Personal life
- Born: Five Towns, Long Island, New York, U.S.
- Spouse: Aviva Feiner
- Children: Avraham Yeshaya Feiner
- Education: Johns Hopkins University
- Occupation: Rabbi, educator, lecturer

Religious life
- Religion: Judaism
- Denomination: Orthodox

Jewish leader
- Position: Rabbi
- Synagogue: Congregation Kneseth Israel ("White Shul")
- Residence: Far Rockaway, Queens, New York City
- Semikhah: Ner Israel Rabbinical College

= Eytan Feiner =

American Orthodox rabbi and educator

Rabbi Eytan Feiner is an American Orthodox rabbi, educator, lecturer, and communal leader who serves as the full-time rabbi of Congregation Kneseth Israel, popularly known as the White Shul, in Far Rockaway, New York. He is a widely sought after speaker in Orthodox Jewish communities, a former maggid shiur at Aish HaTorah in Jerusalem, and the summer rabbi of Chai Lifeline's Camp Simcha.

==Early life and education==
Feiner was born and raised in the Five Towns area of Long Island, New York. He studied at Ner Israel Rabbinical College in Baltimore, Maryland, where he received rabbinic ordination. During the same period, he pursued a master's degree at Johns Hopkins University. His principal rabbinic teacher was Rabbi Tzvi Berkowitz, under whom he studied at Ner Israel for five years.

==Career==
Before assuming the rabbinate at the White Shul, Feiner lived in Israel, where he served as a maggid shiur at Aish HaTorah in Jerusalem. He also taught regularly at Yeshivat HaKotel, Michlala, the Gra Shul in Sha'arei Hesed, and other yeshivot and seminaries throughout Israel. In addition, he lectured for Gateways programs.

Feiner became associated with Congregation Kneseth Israel after returning from Israel with his wife, Aviva, to seek medical treatment for their son, Avraham Yeshayahu. He was first invited to serve as scholar-in-residence for Rosh Hashanah, after which the congregation offered him the position of interim rabbi. In January 2010, after an initial one-year contract, the congregation announced that Feiner had signed on for an additional two years as rabbi of the White Shul.

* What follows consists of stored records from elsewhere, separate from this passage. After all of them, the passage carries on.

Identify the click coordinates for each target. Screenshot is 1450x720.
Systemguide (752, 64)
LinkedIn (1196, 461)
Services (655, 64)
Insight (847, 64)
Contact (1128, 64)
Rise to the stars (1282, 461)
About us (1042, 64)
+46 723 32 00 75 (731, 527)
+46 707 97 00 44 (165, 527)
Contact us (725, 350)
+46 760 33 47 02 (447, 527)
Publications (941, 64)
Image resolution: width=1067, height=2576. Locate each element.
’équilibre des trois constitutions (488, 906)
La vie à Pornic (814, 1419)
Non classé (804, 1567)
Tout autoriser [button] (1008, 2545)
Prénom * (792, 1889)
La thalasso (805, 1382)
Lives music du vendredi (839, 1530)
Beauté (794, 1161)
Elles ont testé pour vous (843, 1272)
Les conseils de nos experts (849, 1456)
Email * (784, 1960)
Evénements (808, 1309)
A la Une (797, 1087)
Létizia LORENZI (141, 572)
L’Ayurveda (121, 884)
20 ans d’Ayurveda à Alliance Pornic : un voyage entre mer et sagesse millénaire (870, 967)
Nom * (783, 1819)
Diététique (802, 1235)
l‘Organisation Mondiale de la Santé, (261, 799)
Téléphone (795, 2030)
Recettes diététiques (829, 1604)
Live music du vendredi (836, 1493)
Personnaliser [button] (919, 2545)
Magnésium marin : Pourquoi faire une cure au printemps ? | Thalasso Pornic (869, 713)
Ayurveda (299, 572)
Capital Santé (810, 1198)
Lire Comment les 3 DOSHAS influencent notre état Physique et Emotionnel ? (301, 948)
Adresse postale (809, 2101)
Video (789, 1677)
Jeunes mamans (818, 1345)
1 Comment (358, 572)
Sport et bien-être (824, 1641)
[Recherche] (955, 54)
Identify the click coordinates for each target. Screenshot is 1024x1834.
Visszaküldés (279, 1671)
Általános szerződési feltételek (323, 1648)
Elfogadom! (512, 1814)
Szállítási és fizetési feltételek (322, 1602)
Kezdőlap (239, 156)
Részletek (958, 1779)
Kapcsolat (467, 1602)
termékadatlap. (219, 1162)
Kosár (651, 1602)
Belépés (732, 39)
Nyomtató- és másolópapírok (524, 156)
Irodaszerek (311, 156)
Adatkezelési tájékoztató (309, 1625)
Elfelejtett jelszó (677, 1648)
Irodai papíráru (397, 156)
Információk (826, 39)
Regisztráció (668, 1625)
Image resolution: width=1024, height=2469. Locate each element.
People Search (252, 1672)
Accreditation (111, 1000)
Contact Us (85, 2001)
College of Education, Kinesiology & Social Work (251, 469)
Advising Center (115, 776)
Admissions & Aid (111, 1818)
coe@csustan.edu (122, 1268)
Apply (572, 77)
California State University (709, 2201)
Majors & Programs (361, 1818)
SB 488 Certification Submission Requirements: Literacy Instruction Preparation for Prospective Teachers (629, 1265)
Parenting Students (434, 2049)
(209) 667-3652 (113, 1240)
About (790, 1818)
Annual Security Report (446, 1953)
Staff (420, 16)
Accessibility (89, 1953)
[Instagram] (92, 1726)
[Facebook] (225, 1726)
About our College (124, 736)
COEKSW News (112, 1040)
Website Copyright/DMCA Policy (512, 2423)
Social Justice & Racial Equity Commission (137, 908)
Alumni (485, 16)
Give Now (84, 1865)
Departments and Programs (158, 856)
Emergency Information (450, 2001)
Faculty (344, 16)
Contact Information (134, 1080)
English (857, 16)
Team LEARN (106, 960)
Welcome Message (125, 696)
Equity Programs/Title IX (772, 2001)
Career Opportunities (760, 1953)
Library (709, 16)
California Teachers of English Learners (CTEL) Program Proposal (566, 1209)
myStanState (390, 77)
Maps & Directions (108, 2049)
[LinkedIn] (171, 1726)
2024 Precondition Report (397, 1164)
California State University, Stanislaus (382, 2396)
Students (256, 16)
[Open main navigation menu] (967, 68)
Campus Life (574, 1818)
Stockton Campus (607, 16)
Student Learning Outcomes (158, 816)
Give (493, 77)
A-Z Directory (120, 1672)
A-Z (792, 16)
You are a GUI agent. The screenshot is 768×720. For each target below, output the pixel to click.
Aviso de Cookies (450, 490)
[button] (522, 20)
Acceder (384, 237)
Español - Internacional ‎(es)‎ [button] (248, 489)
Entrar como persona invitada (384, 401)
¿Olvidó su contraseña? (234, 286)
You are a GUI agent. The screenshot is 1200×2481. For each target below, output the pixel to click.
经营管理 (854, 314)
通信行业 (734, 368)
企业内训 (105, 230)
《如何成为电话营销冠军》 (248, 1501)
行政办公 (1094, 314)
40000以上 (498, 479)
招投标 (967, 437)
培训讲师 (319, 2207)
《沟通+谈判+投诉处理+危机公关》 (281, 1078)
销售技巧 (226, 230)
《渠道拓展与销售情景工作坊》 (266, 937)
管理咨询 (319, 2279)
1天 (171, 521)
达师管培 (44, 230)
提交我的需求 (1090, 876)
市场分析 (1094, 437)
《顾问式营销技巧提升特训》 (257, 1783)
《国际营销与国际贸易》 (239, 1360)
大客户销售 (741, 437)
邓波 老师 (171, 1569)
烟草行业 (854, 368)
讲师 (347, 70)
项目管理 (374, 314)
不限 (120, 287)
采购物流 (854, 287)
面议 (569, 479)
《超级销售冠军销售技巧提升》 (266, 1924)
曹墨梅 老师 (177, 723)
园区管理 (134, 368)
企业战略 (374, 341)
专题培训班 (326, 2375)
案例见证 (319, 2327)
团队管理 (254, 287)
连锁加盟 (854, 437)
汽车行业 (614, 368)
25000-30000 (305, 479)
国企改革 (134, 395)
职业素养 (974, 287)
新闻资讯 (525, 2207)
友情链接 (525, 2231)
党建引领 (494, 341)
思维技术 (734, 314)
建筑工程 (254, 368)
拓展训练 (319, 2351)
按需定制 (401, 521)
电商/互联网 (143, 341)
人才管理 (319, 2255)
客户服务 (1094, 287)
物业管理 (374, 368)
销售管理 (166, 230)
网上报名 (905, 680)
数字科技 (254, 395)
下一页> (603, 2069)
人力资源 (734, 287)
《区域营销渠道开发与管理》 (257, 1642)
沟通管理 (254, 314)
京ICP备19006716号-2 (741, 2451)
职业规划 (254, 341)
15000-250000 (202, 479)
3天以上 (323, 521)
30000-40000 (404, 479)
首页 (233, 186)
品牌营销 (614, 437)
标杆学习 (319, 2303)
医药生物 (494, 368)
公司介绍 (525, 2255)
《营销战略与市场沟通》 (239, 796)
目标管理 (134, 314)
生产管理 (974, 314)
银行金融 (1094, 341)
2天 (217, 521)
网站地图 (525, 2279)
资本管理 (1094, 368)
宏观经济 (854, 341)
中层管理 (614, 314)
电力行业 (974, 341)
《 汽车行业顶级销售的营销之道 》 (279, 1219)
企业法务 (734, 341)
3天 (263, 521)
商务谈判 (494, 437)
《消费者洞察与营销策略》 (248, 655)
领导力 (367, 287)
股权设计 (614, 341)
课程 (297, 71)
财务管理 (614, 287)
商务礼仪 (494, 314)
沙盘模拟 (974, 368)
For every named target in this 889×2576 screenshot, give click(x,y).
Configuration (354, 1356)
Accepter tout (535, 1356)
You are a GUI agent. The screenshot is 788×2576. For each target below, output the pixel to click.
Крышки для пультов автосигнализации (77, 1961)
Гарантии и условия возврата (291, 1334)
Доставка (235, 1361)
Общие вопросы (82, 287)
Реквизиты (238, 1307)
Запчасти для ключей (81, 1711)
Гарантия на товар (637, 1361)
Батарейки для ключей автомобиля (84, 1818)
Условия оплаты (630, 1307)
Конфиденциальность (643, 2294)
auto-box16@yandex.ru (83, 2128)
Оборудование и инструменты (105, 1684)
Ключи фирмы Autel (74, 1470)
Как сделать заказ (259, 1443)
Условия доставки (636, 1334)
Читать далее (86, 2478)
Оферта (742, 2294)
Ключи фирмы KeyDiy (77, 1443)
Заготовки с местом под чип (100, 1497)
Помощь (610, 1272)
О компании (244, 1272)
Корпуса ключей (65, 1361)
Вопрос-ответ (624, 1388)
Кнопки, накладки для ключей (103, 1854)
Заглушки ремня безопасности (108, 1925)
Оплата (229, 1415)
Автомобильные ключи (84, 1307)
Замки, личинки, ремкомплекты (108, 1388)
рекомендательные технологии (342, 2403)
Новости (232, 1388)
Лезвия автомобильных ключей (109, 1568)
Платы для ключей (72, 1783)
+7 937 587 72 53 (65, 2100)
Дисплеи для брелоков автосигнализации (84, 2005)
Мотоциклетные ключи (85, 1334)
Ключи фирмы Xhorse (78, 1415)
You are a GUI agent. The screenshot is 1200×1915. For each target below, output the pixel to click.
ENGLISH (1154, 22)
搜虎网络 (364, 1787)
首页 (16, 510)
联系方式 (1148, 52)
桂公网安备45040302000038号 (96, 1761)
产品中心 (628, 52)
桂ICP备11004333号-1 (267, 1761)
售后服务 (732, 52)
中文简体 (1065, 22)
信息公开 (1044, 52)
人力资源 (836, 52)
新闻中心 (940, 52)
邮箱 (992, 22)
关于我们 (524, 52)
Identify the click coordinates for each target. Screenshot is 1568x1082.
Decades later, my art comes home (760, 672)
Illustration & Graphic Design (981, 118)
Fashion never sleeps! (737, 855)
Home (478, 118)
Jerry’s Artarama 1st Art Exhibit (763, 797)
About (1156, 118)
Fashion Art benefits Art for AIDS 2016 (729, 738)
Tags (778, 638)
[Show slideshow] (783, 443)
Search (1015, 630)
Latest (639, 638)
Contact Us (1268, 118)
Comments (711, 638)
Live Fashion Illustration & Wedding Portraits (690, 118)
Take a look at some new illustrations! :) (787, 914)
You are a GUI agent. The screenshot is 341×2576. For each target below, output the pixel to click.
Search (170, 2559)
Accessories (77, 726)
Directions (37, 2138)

Feiner is a frequent lecturer in Orthodox Jewish communities and has served as a scholar-in-residence in numerous communities. He gives monthly shiurim at Lander's Yeshiva and has also taught at Machon Basya Rochel Seminary. He has been described by BensTorah as "one of the most sought after Orthodox Jewish speakers in the United States" and as possessing a strong recall of Jewish sources.

Feiner is also featured as a speaker on TorahAnytime and has authored or presented Torah material through Aish.com and other Orthodox Jewish educational platforms.

Feiner serves as the summer rabbi of Chai Lifeline's Camp Simcha, a camp for children with serious illnesses. He has also been associated with Bonei Olam, an organization supporting couples facing infertility.

==Personal life==
Feiner is married to Aviva Feiner. The couple experienced twelve and a half years of unexplained infertility before the birth of their son, Avraham Yeshaya, also known as Shaya, who was named after the Chazon Ish. Feiner has spoken publicly about his son's significant physical and cognitive disabilities, including his inability to speak or walk, and about the impact of those experiences on his communal work.